## What is expected:
Your response should be every line from the entries that includes the string "computer".

------

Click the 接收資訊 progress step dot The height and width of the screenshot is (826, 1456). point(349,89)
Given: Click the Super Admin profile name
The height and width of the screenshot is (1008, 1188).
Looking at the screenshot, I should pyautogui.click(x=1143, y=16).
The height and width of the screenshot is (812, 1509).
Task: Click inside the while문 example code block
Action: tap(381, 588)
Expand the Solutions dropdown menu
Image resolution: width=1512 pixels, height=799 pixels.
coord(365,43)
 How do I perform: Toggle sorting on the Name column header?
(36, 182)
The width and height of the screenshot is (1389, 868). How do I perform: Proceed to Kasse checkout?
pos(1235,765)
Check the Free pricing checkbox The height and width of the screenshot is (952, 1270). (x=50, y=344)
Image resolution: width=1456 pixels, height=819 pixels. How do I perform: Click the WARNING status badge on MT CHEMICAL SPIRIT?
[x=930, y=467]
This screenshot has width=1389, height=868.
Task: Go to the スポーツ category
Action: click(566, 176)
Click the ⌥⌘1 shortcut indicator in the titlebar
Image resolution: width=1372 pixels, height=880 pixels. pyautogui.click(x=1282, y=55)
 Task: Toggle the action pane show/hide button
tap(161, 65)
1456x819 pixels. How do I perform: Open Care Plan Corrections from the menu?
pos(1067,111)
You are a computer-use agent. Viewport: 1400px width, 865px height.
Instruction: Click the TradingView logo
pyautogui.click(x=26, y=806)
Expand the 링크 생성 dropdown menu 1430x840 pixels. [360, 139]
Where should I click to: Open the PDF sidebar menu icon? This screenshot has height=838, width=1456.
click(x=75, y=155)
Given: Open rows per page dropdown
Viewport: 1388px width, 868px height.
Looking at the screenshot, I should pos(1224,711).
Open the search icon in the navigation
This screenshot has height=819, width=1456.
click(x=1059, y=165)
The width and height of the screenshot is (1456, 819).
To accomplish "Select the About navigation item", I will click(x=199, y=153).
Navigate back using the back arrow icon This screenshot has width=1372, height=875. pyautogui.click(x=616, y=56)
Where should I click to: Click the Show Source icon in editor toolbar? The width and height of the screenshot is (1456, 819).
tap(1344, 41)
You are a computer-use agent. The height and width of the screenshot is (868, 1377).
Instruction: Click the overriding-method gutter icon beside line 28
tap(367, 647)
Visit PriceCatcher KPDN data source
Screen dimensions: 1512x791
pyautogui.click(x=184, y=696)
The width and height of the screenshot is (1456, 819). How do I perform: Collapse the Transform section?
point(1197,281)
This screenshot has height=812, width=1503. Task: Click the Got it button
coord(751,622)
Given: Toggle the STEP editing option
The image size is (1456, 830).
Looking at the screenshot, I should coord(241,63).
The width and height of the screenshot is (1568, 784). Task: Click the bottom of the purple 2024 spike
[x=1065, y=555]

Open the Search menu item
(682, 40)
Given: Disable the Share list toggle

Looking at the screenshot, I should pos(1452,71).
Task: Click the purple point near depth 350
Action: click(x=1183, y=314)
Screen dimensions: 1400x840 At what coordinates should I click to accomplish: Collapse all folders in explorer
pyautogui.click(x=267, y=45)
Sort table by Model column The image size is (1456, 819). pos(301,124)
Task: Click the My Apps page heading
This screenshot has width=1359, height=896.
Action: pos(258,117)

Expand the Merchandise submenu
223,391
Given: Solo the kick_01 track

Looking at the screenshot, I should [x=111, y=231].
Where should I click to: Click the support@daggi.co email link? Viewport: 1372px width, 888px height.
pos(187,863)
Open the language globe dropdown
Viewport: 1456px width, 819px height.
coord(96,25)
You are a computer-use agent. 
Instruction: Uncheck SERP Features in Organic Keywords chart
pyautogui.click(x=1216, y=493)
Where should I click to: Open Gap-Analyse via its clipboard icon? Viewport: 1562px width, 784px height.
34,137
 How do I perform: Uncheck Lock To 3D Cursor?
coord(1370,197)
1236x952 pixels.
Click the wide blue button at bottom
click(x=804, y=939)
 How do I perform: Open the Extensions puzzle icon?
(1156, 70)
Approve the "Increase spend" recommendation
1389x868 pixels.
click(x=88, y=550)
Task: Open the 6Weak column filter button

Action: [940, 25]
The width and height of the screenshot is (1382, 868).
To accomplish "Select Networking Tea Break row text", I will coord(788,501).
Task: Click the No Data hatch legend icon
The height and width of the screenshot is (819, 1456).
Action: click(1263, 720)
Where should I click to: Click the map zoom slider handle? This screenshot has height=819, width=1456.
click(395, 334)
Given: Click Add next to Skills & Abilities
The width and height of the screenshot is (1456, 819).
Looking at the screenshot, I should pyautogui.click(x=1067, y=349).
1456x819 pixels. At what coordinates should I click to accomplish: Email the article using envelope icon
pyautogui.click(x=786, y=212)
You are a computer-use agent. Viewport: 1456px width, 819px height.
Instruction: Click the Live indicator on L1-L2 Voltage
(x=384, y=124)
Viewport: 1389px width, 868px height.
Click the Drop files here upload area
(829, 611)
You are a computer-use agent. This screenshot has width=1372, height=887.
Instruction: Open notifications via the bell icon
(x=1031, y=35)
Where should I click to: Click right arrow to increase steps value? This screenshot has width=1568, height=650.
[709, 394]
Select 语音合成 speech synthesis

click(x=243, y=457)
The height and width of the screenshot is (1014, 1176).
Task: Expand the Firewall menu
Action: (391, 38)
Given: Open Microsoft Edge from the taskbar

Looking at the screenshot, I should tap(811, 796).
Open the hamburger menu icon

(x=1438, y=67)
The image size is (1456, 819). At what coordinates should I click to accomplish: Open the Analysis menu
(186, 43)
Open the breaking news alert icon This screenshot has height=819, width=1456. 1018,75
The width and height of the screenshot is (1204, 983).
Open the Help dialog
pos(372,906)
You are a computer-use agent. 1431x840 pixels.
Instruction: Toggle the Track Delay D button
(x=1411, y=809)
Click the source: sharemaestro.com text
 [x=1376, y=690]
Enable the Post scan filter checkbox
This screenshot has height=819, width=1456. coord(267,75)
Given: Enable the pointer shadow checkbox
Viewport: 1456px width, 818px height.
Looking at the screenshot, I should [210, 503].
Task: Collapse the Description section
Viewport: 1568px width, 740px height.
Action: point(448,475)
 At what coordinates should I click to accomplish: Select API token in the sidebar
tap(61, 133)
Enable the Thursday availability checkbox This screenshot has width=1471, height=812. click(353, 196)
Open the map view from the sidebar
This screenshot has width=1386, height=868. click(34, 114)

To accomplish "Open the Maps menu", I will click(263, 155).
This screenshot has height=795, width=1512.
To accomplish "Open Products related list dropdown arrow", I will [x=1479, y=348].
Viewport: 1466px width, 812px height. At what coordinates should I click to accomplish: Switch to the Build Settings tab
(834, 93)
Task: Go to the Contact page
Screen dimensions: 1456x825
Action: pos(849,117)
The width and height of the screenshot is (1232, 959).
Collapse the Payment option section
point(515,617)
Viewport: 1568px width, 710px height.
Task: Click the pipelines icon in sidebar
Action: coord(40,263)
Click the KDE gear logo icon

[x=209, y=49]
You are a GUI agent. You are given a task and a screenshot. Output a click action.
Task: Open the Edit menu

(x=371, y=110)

------

## Task result:
You are a computer-use agent. Viewport: 1400px width, 865px height.
You are a computer-use agent. The height and width of the screenshot is (868, 1377).
You are a computer-use agent. 
You are a computer-use agent. Viewport: 1456px width, 819px height.
You are a computer-use agent. This screenshot has width=1372, height=887.
You are a computer-use agent. 1431x840 pixels.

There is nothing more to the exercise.